## Start Input rows

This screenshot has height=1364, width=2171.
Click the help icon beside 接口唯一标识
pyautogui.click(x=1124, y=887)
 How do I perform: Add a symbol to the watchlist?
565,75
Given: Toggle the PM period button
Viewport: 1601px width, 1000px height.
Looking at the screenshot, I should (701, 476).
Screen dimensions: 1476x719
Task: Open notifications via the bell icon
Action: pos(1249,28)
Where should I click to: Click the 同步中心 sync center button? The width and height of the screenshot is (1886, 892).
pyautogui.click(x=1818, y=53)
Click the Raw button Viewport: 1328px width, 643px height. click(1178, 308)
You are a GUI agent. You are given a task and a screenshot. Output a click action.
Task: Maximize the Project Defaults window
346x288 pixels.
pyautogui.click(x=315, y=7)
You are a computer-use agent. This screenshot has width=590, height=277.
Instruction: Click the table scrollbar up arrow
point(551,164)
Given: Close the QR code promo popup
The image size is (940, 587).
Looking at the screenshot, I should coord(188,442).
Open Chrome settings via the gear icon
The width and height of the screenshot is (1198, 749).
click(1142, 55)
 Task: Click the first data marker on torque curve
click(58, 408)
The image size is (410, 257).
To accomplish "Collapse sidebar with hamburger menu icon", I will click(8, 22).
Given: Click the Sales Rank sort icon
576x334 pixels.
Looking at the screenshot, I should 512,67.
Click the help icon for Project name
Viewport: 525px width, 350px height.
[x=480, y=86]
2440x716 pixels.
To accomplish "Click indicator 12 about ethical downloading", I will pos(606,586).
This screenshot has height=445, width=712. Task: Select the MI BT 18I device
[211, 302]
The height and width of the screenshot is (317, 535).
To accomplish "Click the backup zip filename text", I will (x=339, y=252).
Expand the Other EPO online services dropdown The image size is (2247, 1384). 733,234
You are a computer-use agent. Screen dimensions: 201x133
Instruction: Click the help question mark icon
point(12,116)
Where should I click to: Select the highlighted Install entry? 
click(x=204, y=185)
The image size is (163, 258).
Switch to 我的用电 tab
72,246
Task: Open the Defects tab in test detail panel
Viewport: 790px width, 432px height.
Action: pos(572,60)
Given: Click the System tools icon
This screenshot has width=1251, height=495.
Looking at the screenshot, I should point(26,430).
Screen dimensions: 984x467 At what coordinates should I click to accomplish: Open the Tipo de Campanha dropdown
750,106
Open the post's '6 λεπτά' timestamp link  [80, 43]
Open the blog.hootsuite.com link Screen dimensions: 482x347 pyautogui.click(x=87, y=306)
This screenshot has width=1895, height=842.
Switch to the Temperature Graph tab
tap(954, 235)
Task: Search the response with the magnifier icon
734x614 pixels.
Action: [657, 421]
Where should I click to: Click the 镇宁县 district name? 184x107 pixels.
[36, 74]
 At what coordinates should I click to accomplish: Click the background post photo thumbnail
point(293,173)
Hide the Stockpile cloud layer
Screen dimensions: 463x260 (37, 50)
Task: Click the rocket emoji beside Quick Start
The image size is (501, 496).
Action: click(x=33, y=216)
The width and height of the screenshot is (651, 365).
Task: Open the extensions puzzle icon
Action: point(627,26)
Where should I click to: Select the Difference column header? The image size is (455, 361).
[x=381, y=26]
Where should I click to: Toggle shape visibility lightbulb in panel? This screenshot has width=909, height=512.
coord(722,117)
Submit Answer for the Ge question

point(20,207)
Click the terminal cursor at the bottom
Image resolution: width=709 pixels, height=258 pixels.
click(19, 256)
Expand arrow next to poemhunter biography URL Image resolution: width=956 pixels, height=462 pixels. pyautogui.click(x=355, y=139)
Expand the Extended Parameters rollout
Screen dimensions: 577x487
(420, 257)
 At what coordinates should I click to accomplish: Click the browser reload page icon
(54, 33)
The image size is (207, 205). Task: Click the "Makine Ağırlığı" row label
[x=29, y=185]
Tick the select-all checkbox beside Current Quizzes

## End Input rows

=== Short task ===
Copy out all of the material above word for word, keeping every line in its original order.

=== Response to this task ===
This screenshot has height=1364, width=2171.
Click the help icon beside 接口唯一标识
pyautogui.click(x=1124, y=887)
 How do I perform: Add a symbol to the watchlist?
565,75
Given: Toggle the PM period button
Viewport: 1601px width, 1000px height.
Looking at the screenshot, I should (701, 476).
Screen dimensions: 1476x719
Task: Open notifications via the bell icon
Action: pos(1249,28)
Where should I click to: Click the 同步中心 sync center button? The width and height of the screenshot is (1886, 892).
pyautogui.click(x=1818, y=53)
Click the Raw button Viewport: 1328px width, 643px height. click(1178, 308)
You are a GUI agent. You are given a task and a screenshot. Output a click action.
Task: Maximize the Project Defaults window
346x288 pixels.
pyautogui.click(x=315, y=7)
You are a computer-use agent. This screenshot has width=590, height=277.
Instruction: Click the table scrollbar up arrow
point(551,164)
Given: Close the QR code promo popup
The image size is (940, 587).
Looking at the screenshot, I should coord(188,442).
Open Chrome settings via the gear icon
The width and height of the screenshot is (1198, 749).
click(1142, 55)
 Task: Click the first data marker on torque curve
click(58, 408)
The image size is (410, 257).
To accomplish "Collapse sidebar with hamburger menu icon", I will click(8, 22).
Given: Click the Sales Rank sort icon
576x334 pixels.
Looking at the screenshot, I should 512,67.
Click the help icon for Project name
Viewport: 525px width, 350px height.
[x=480, y=86]
2440x716 pixels.
To accomplish "Click indicator 12 about ethical downloading", I will pos(606,586).
This screenshot has height=445, width=712. Task: Select the MI BT 18I device
[211, 302]
The height and width of the screenshot is (317, 535).
To accomplish "Click the backup zip filename text", I will (x=339, y=252).
Expand the Other EPO online services dropdown The image size is (2247, 1384). 733,234
You are a computer-use agent. Screen dimensions: 201x133
Instruction: Click the help question mark icon
point(12,116)
Where should I click to: Select the highlighted Install entry? 
click(x=204, y=185)
The image size is (163, 258).
Switch to 我的用电 tab
72,246
Task: Open the Defects tab in test detail panel
Viewport: 790px width, 432px height.
Action: pos(572,60)
Given: Click the System tools icon
This screenshot has width=1251, height=495.
Looking at the screenshot, I should point(26,430).
Screen dimensions: 984x467 At what coordinates should I click to accomplish: Open the Tipo de Campanha dropdown
750,106
Open the post's '6 λεπτά' timestamp link  [80, 43]
Open the blog.hootsuite.com link Screen dimensions: 482x347 pyautogui.click(x=87, y=306)
This screenshot has width=1895, height=842.
Switch to the Temperature Graph tab
tap(954, 235)
Task: Search the response with the magnifier icon
734x614 pixels.
Action: [657, 421]
Where should I click to: Click the 镇宁县 district name? 184x107 pixels.
[36, 74]
 At what coordinates should I click to accomplish: Click the background post photo thumbnail
point(293,173)
Hide the Stockpile cloud layer
Screen dimensions: 463x260 (37, 50)
Task: Click the rocket emoji beside Quick Start
The image size is (501, 496).
Action: click(x=33, y=216)
The width and height of the screenshot is (651, 365).
Task: Open the extensions puzzle icon
Action: point(627,26)
Where should I click to: Select the Difference column header? The image size is (455, 361).
[x=381, y=26]
Where should I click to: Toggle shape visibility lightbulb in panel? This screenshot has width=909, height=512.
coord(722,117)
Submit Answer for the Ge question

point(20,207)
Click the terminal cursor at the bottom
Image resolution: width=709 pixels, height=258 pixels.
click(19, 256)
Expand arrow next to poemhunter biography URL Image resolution: width=956 pixels, height=462 pixels. pyautogui.click(x=355, y=139)
Expand the Extended Parameters rollout
Screen dimensions: 577x487
(420, 257)
 At what coordinates should I click to accomplish: Click the browser reload page icon
(54, 33)
The image size is (207, 205). Task: Click the "Makine Ağırlığı" row label
[x=29, y=185]
Tick the select-all checkbox beside Current Quizzes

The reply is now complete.